Получилось! Усталая рука ее внезапно ожила и стала искать его, нашла, стала поглаживать и сжимать. Его возбуждение быстро росло, он испугался, что эякуляция может произойти раньше времени, сорвать его планы, он попытался изо всех сил сдержаться, спрятав лицо у нее на груди, чтобы она не смогла прочесть его мысли.

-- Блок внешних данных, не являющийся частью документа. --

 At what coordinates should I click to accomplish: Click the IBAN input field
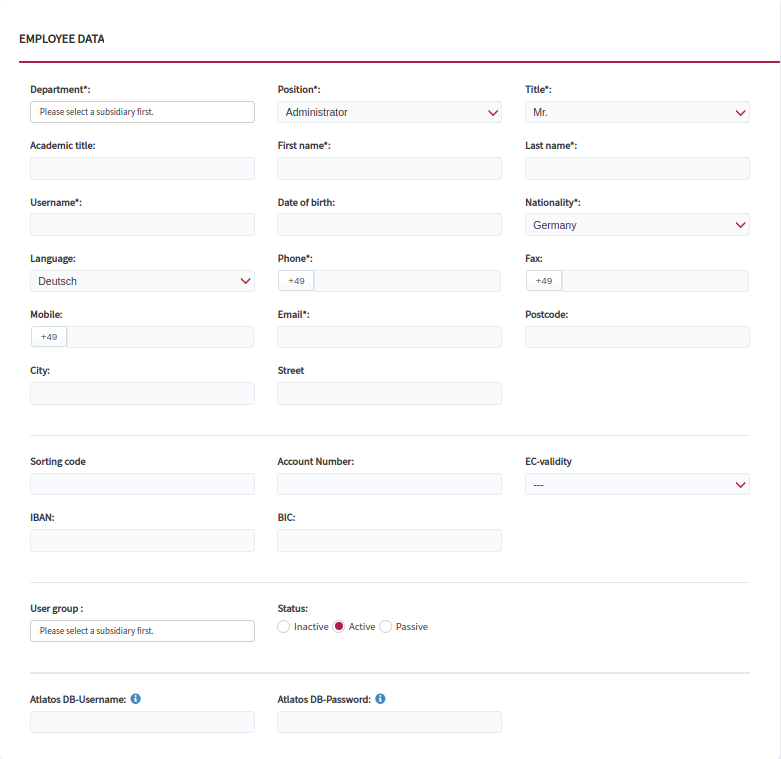point(142,540)
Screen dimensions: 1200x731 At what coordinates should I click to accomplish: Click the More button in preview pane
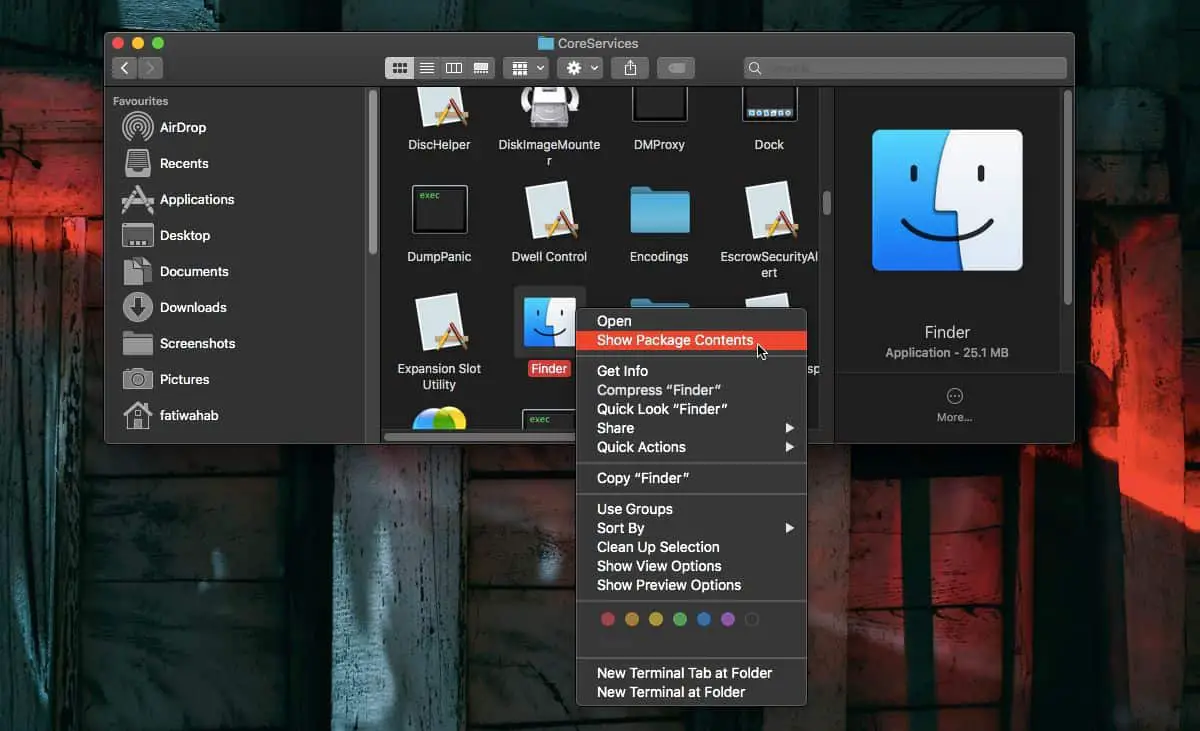click(954, 404)
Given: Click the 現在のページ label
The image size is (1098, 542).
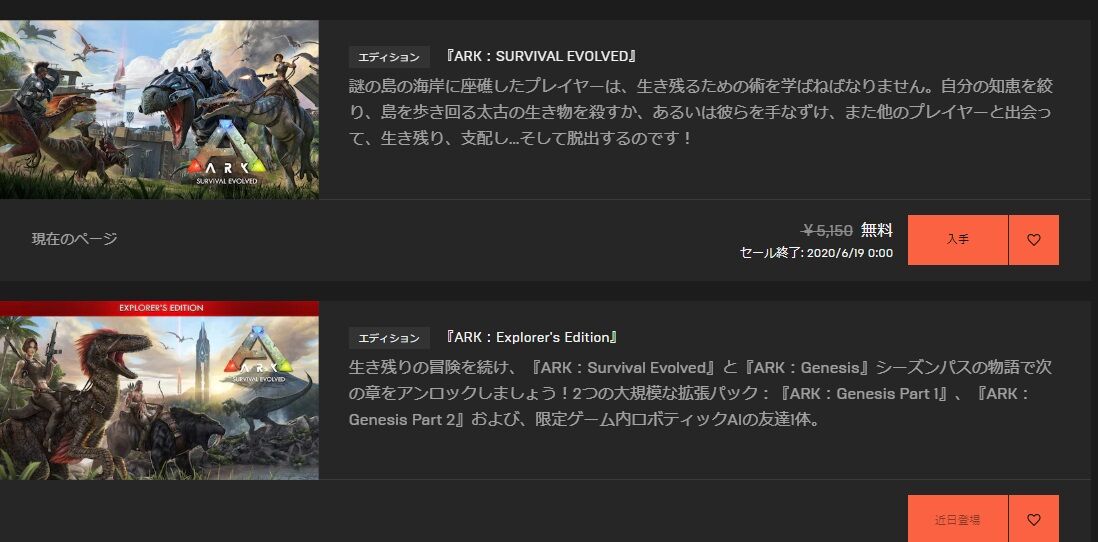Looking at the screenshot, I should [x=74, y=239].
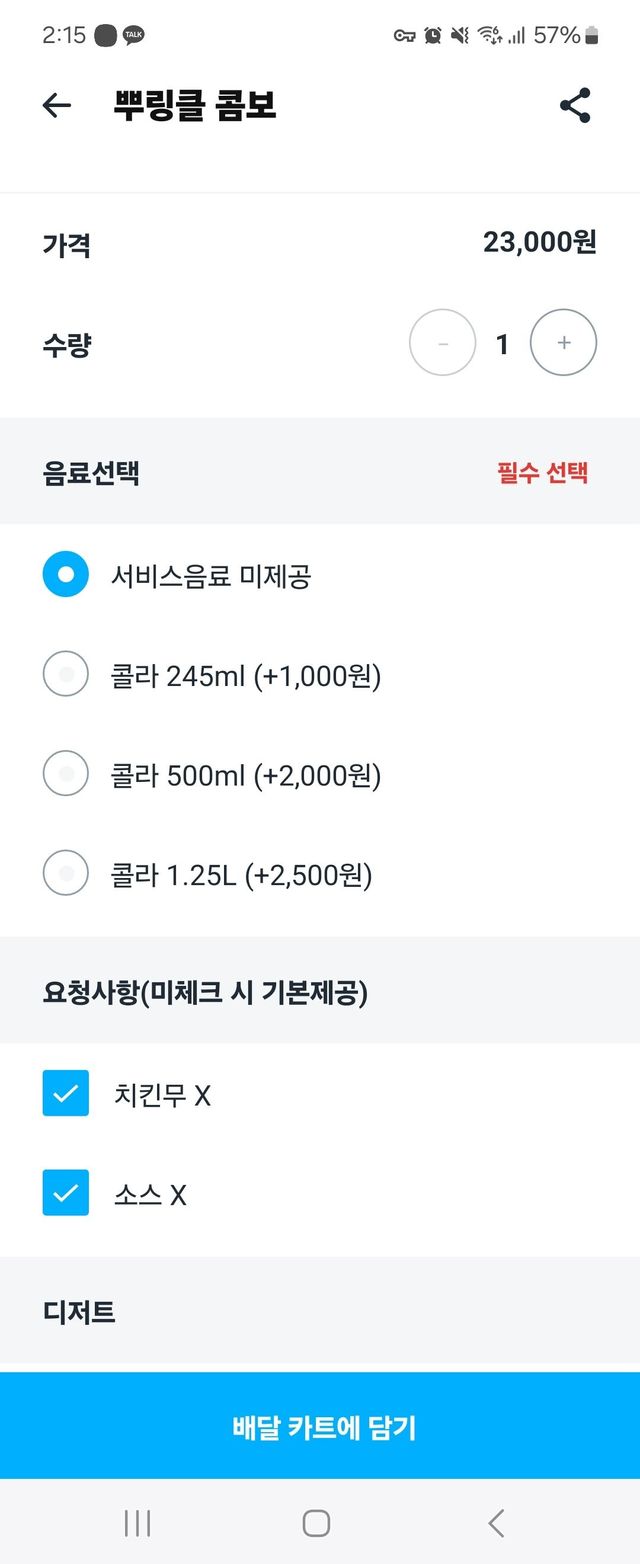Uncheck the 치킨무 X checkbox

[x=66, y=1094]
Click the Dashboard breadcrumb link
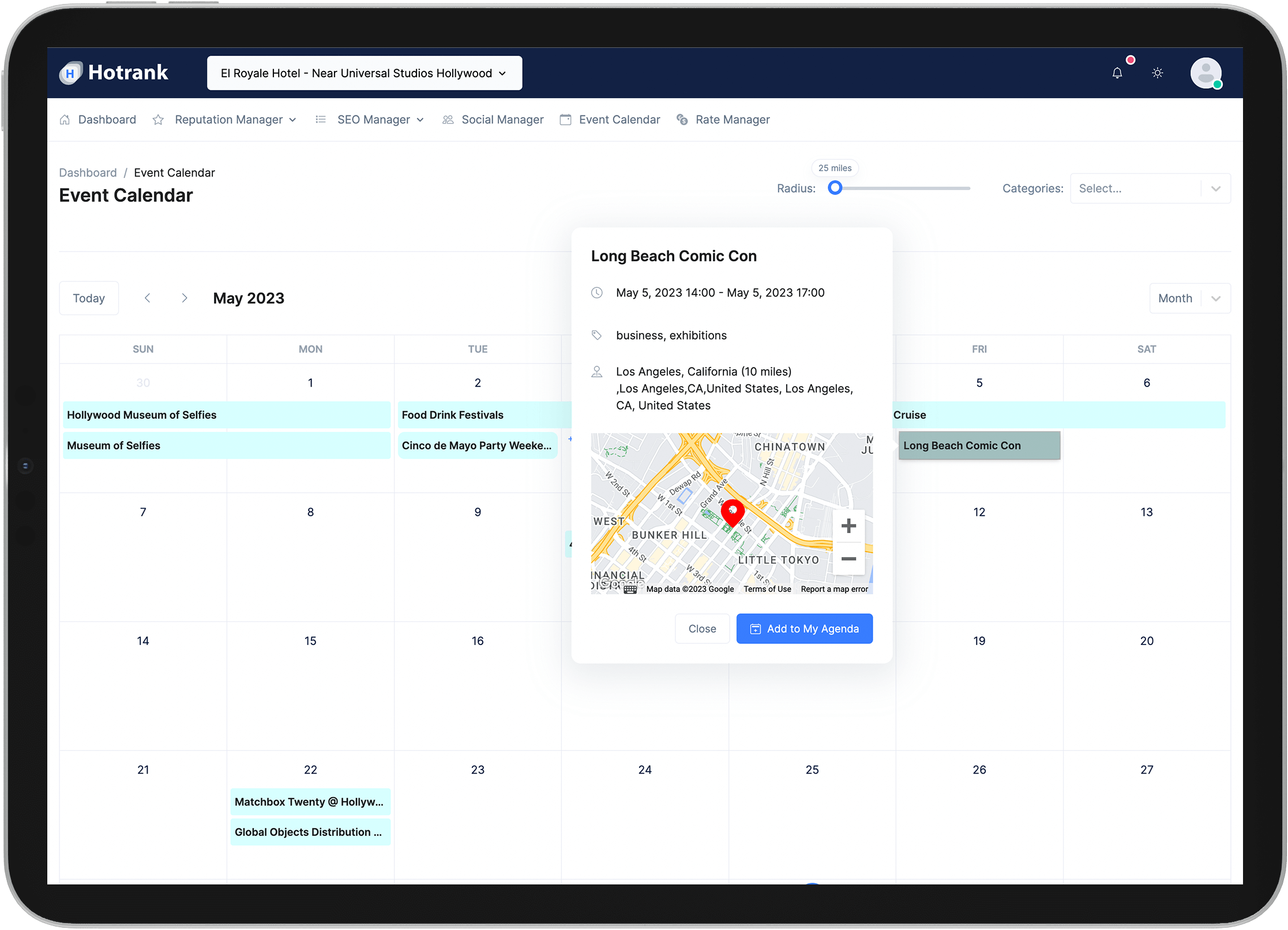This screenshot has height=930, width=1288. pyautogui.click(x=88, y=173)
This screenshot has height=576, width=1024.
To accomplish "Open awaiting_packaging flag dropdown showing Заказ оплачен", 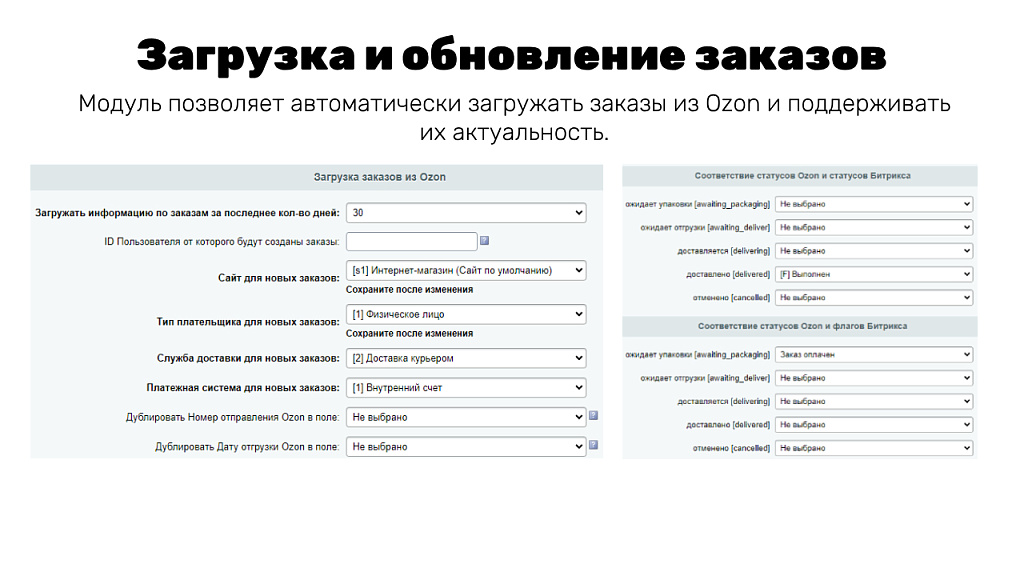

Салли Энн сбросила с себя мантию изнеможения, ее гибкое тело отвечало ему, угрожая взять на себя главную роль. Нет, не сегодня ночью, Салли Энн. Эта ночь, наша последняя ночь, должна быть моей. Почувствовав, что она готова, он вошел в нее, наклонясь над ней на коленях, стараясь не встретиться с ней взглядом, но когда он посмотрел украдкой, глаза ее все еще были закрыты. Он с безжалостной решительностью совершал толчки, чтобы сделать ее своей рабыней, чтобы заставить ее безмолвно просить его; он видел, что время близится.

Она тихо стонала, начиная дрожать, его собственные ощущения набирали силу. Они были почти у обрыва, готовые в любой миг сорваться вниз. Джоби поддержал свое тело, положив руки на ее обнаженные плечи; он медленно перемещал их к ее шее по мере того, как обострялись его чувства. Он неотрывно смотрел на ее стройную шею. Такая красивая, такая хрупкая. Так легко...

С каждой секундой все ближе; пробуждалась его дремлющая ненависть к Салли Энн, смешанная с его любовью к ней – смертельная смесь. Он вспомнил Харриэт Блейк, которая научила его всему этому и которая поплатилась за это жизнью, убитая Салли Энн с помощью какой-то телепатии. Он слышал безумное квохтанье кур; какой-то шум пытался заглушить предупреждение Элли Гуда. Шум, который мог быть пожаром на «Амоко» Тэннинга; пламя ненависти и зла.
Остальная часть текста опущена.